▸ What to produce
Copy, from the material below, every line in which the word "pixel" can be found.

▸ Provided data

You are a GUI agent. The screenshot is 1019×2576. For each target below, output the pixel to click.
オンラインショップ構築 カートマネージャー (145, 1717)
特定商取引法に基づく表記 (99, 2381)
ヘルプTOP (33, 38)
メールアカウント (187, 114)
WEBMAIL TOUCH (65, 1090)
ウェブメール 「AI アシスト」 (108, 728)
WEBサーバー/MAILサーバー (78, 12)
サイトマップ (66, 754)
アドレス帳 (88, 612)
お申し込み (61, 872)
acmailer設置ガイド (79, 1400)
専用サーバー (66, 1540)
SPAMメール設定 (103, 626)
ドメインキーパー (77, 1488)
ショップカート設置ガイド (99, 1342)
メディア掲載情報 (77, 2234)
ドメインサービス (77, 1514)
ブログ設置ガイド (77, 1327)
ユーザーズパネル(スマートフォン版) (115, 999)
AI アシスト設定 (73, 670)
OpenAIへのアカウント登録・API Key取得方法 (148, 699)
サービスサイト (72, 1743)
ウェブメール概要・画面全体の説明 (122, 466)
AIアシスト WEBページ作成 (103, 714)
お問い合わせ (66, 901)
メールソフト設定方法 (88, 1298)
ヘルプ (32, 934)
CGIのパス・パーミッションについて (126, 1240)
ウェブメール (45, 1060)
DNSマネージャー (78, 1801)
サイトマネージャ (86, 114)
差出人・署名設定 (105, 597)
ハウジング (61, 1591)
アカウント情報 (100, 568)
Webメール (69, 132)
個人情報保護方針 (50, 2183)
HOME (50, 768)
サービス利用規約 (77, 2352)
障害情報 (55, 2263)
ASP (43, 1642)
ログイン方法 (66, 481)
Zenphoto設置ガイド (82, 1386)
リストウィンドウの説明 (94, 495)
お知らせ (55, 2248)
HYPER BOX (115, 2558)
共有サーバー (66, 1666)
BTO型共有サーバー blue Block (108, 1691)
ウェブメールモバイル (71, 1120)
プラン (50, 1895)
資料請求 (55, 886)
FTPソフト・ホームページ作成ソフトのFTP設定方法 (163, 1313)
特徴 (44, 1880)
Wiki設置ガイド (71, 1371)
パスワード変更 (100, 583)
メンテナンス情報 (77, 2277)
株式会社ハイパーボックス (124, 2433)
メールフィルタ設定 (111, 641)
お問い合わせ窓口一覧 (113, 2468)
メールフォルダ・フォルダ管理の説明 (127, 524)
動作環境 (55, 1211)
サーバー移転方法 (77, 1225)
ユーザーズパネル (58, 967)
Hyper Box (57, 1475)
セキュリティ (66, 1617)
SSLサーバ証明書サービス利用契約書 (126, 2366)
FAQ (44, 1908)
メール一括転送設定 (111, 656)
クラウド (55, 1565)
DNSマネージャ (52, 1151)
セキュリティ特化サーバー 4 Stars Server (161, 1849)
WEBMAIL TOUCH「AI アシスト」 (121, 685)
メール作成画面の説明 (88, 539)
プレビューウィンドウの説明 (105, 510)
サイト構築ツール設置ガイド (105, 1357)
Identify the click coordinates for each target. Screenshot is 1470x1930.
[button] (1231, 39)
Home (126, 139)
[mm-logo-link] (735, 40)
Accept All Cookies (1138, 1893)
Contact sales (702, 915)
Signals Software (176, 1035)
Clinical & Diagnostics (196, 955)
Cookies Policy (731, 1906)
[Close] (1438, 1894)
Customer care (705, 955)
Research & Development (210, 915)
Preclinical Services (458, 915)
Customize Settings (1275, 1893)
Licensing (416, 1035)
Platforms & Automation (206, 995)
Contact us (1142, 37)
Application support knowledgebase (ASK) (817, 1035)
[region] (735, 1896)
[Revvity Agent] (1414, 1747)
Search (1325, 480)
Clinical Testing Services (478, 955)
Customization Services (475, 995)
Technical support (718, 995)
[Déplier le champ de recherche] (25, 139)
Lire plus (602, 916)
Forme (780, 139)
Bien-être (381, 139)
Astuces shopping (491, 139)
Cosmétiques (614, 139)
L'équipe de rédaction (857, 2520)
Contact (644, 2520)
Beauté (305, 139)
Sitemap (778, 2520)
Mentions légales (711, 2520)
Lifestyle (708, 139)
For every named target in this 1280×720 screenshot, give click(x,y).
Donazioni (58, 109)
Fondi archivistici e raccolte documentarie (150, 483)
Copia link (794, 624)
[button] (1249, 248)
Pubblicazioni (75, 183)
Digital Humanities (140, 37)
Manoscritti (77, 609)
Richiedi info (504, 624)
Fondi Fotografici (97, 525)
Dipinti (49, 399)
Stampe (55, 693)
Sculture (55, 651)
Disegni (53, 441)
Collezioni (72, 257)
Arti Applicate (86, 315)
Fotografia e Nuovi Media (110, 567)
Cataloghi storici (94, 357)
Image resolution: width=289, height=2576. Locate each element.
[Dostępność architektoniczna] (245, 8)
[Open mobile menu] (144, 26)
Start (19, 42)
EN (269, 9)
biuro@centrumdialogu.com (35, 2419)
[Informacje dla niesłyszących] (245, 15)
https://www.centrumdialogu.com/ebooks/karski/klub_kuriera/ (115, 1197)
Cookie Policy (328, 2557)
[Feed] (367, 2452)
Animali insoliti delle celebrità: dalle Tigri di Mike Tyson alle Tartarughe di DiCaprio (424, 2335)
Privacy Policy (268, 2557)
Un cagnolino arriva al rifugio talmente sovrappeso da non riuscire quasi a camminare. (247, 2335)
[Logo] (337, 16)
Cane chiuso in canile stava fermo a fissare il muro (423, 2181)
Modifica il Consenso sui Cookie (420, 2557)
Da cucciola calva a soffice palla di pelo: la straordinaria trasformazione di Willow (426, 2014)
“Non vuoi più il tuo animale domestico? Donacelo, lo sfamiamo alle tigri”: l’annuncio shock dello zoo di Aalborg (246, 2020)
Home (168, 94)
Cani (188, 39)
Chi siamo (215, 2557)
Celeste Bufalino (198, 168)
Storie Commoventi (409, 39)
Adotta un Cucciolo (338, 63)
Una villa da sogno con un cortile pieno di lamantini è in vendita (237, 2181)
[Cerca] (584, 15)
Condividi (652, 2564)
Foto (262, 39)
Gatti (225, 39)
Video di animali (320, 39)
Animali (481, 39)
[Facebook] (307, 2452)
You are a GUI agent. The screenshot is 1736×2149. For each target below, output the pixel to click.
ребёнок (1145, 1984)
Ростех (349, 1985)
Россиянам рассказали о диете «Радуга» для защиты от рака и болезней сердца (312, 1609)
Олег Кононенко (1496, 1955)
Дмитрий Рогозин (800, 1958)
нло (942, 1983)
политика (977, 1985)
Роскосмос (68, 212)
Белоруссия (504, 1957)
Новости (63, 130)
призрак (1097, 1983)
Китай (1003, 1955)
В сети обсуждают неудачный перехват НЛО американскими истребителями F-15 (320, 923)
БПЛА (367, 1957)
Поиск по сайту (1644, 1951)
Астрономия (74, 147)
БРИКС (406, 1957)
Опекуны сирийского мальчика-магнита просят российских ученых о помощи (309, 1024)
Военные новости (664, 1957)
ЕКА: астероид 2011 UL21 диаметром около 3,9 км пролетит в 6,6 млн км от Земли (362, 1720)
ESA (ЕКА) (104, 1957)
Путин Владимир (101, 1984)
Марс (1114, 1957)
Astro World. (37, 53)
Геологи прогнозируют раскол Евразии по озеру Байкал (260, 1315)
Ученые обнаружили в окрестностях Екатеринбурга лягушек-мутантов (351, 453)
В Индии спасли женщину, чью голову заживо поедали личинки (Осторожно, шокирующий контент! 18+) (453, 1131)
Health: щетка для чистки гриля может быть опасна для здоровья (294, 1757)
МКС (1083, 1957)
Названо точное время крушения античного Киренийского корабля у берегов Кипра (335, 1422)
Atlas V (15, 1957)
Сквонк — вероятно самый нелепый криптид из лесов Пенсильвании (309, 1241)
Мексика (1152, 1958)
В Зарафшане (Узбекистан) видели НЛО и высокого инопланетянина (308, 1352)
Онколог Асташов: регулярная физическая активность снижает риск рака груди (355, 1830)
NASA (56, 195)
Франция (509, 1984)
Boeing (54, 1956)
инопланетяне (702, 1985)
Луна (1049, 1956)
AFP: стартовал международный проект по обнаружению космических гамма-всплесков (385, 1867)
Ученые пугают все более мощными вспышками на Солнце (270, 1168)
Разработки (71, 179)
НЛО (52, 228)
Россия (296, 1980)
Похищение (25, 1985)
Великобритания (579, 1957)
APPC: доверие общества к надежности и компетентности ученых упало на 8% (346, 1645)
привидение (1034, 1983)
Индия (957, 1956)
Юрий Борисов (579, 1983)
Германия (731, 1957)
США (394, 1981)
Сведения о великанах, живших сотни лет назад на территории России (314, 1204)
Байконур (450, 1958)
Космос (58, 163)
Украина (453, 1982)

▸ Answer box
You are a GUI agent. The screenshot is 1019×2576. For each target below, output the pixel to click.
You are a GUI agent. The screenshot is 1736×2149. For each target below, output the pixel to click.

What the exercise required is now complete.